Bank Negara To Implement Measures To Curb Level Of Household Debt
October 28 2010
KUALA LUMPUR, Oct 26 (Bernama) - Bank Negara Malaysia will implement measures to curb the level of household debt to ensure that it will not be a destabilising factor to the economy, governor Tan Sri Dr Zeti Akhtar Aziz said today.
"Although it is not an area of concern, this is something we will implement measures going forward to ensure that it will not be a destabilising factor to our economy because consumption demand has become an important driver for growth," she told reporters on the sidelines of the Global Islamic Finance Forum (GIFF) here today.
"But at the same time we want it to progress in a manner that is within prudential level and will not pose risk or undermine sustainability of our growth," she said.
Zeti said financial literacy awareness programme would be one of the areas to be looked into due to the lack of financial literacy, especially among youngsters, which was seen as one of the factors contributing to the rising household debt.
She was responding to a question on the possibility of rising household debt and measures that could be taken by the central bank.
Last week, the Malaysian Institute of Economic Research (MIER) raised concern over the rising household debt level which stood at 77 per cent of the gross domestic product (GDP).

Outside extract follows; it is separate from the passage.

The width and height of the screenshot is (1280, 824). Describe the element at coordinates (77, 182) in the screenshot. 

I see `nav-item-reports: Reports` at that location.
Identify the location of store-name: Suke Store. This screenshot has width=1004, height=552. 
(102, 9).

In the central bank annual report last year, household debt was reported to have increased to 76.6 per cent for the year, the highest in Asia, from 63.9 per cent of the GDP in 2008.
Zeti said the household debt was currently being managed with various institutional arrangements to make sure that it was not beyond the prudential level.

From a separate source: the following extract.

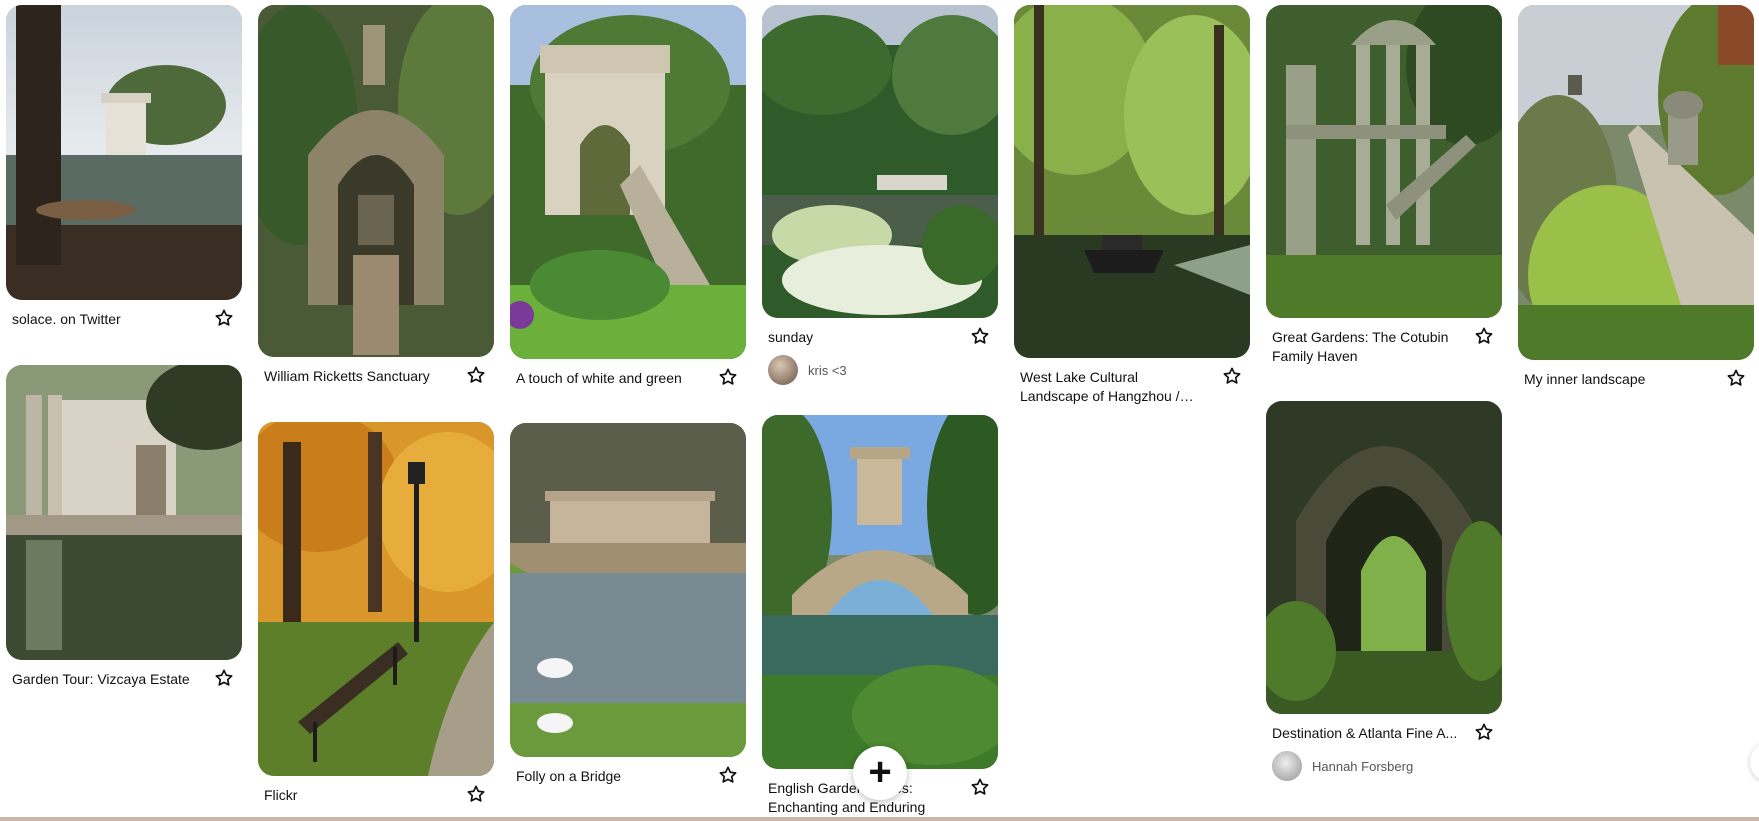  I want to click on pin-meta: solace. on Twitter, so click(124, 314).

On inflationary pressures, the governor said although the domestic economy was experiencing strong demand, Bank Negara did not see any inflationary level.
However, the central bank is ready with measures and flexibility to implement measures to contain any movement indicating bubble, Zeti said.
"Right now, we don''t see the formation of asset bubble in place in Malaysia. At this point, there may be pockets of area where we see some speculative activities but this is not generalised throughout our economy," she said.
On the currency war, Zeti said the ringgit has not experienced any pressure, adding that the local currency movement "is very much dependent on the inflow and outflow".
"The central bank is well positioned to undertake any sort of intervention in the market if conditions become disorderly or very excessive movements taking place within a very short period of time but so far, we are very pleased the market has been very orderly," she said.
She also said that the ringgit had strengthened about 10 per cent against the US dollar and remained relatively stable against regional currencies to date.